Problem:
The response should repeat word for word every line below from the one with "Remove the 'How can we improve?' field" to the one with "The height and width of the screenshot is (349, 980).", inclusive, and nothing else; leave pictures out.

Task input:
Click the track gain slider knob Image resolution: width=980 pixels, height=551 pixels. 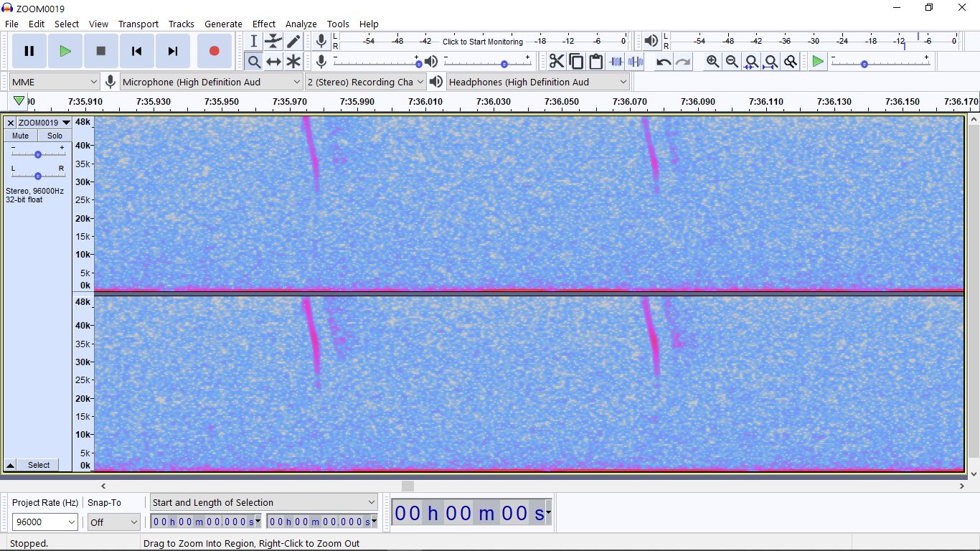(x=38, y=154)
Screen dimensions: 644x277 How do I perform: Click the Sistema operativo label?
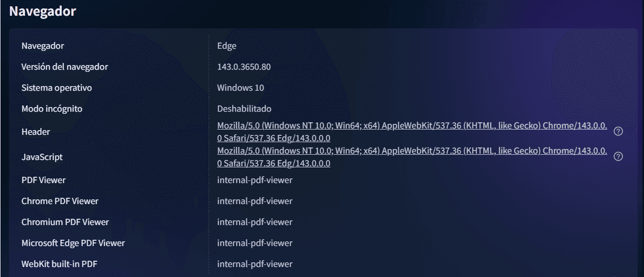57,88
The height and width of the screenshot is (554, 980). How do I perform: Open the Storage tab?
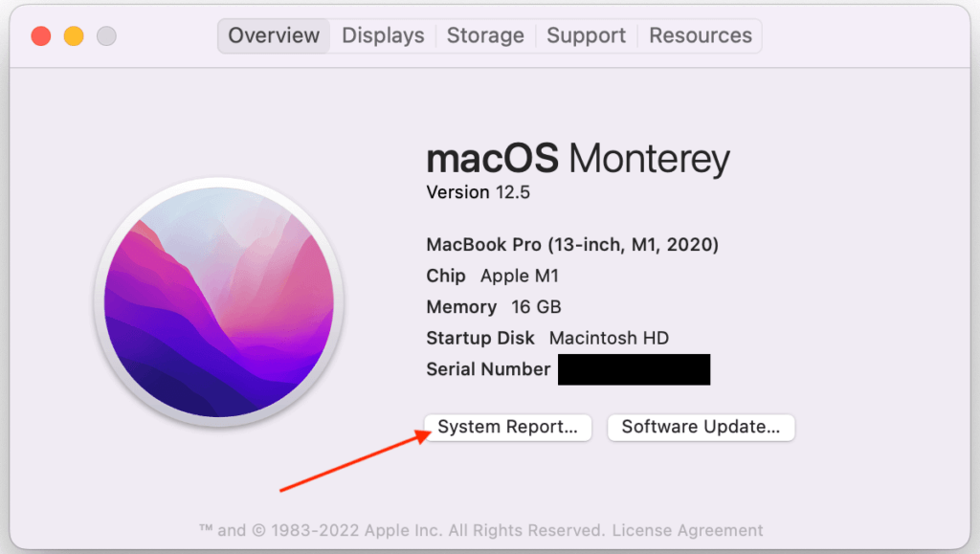click(485, 35)
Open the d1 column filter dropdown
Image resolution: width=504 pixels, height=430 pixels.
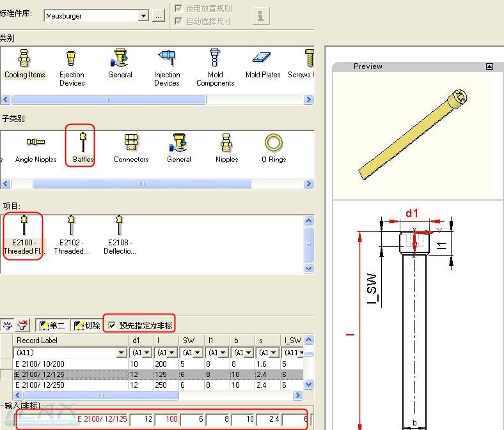[x=146, y=353]
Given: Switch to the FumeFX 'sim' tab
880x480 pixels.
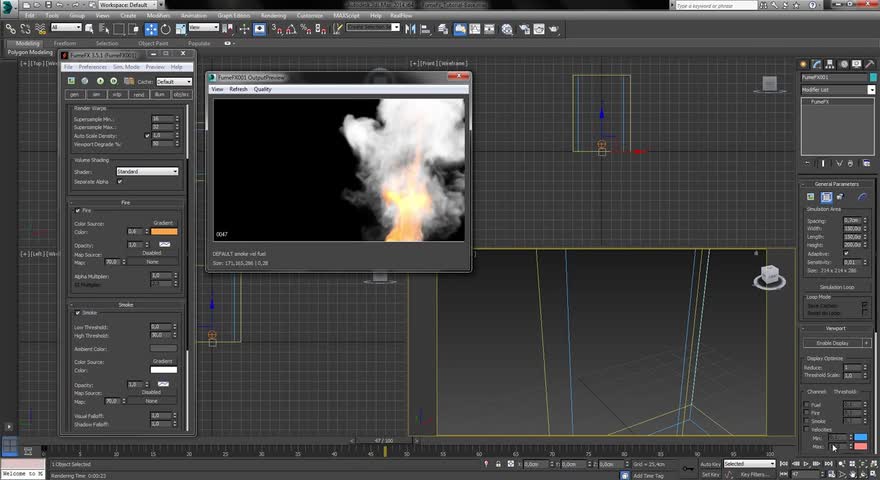Looking at the screenshot, I should [95, 95].
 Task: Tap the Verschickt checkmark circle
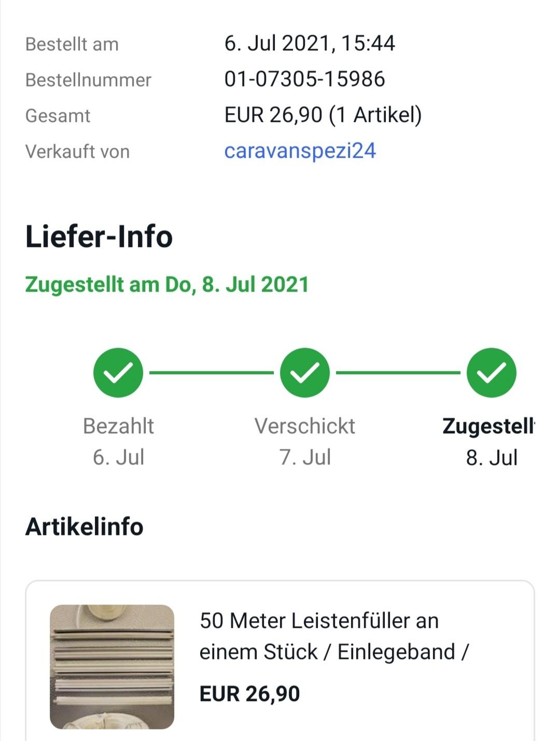coord(305,373)
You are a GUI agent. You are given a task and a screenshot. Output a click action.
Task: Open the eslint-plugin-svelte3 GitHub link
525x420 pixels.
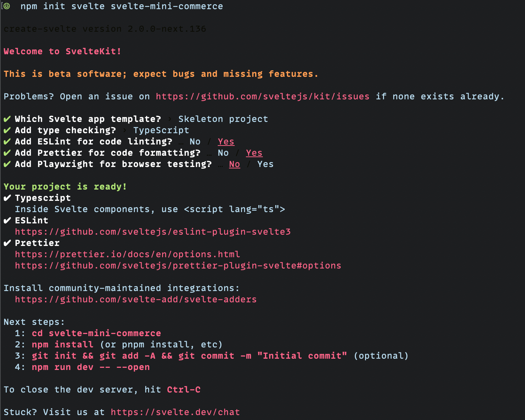(x=153, y=232)
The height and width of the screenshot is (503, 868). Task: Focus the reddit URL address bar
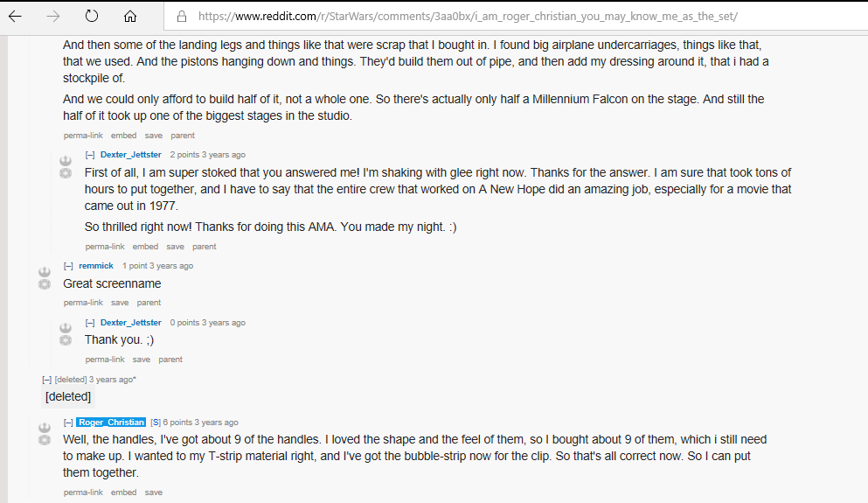(515, 17)
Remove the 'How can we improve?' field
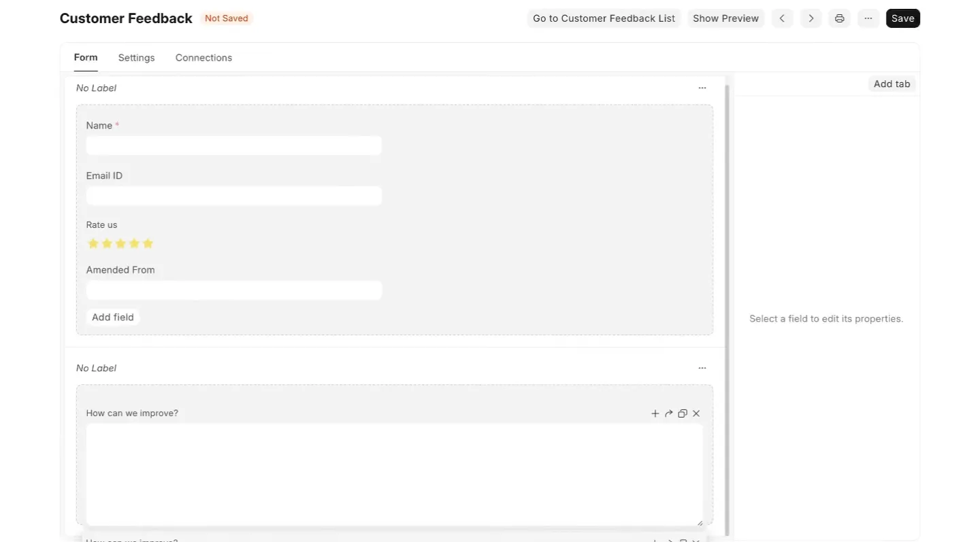This screenshot has height=542, width=980. (696, 413)
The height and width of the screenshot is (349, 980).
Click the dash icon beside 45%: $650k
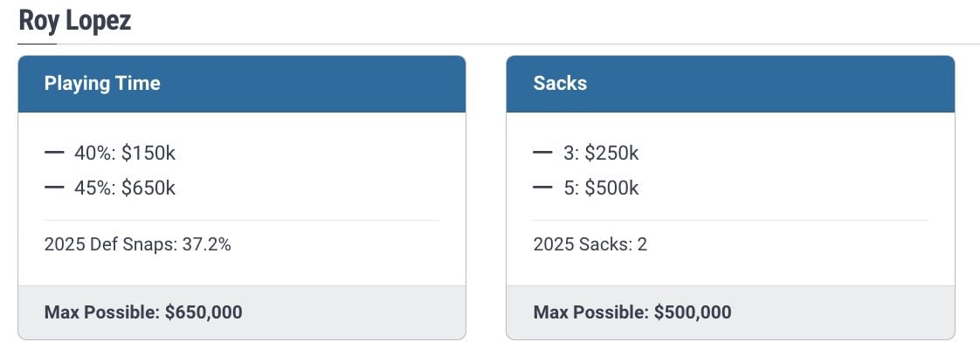pos(54,188)
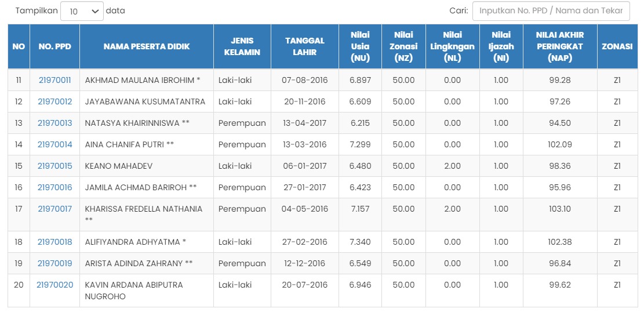
Task: Sort by JENIS KELAMIN column header
Action: [242, 46]
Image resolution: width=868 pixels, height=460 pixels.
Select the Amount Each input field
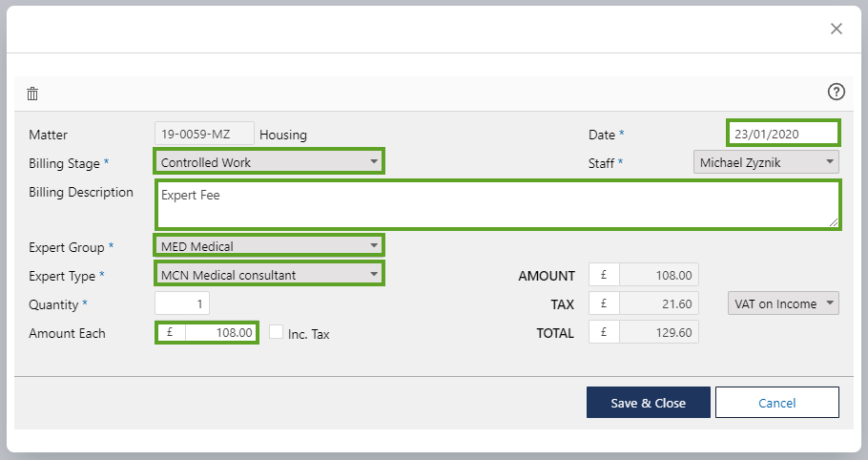tap(219, 333)
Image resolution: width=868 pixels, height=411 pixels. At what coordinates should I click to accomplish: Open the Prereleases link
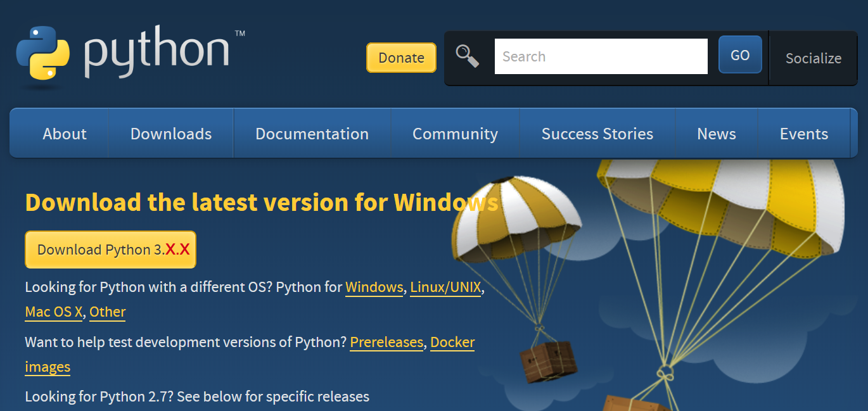386,342
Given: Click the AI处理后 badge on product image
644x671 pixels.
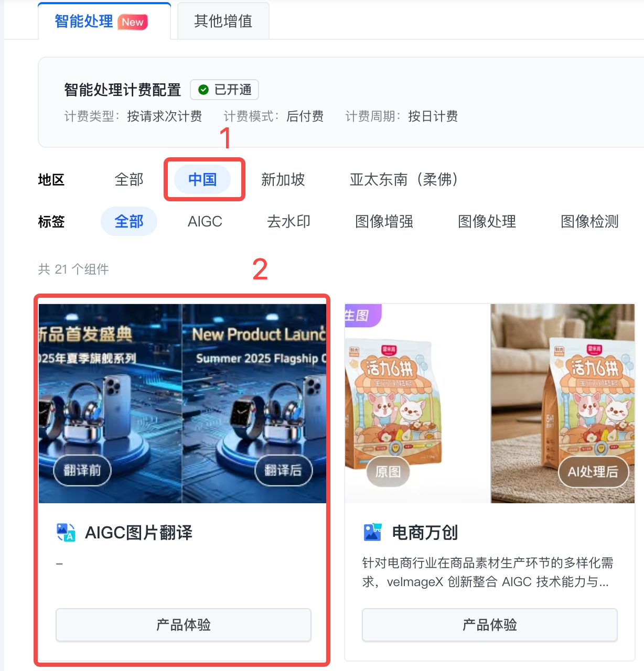Looking at the screenshot, I should (593, 472).
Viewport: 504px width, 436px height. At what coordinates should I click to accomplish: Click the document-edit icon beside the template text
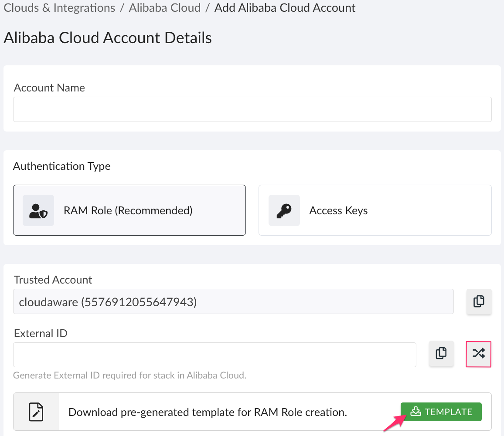pyautogui.click(x=36, y=411)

Task response:
Remove the 'How can we improve?' field
This screenshot has height=542, width=980. (696, 413)
The height and width of the screenshot is (349, 980).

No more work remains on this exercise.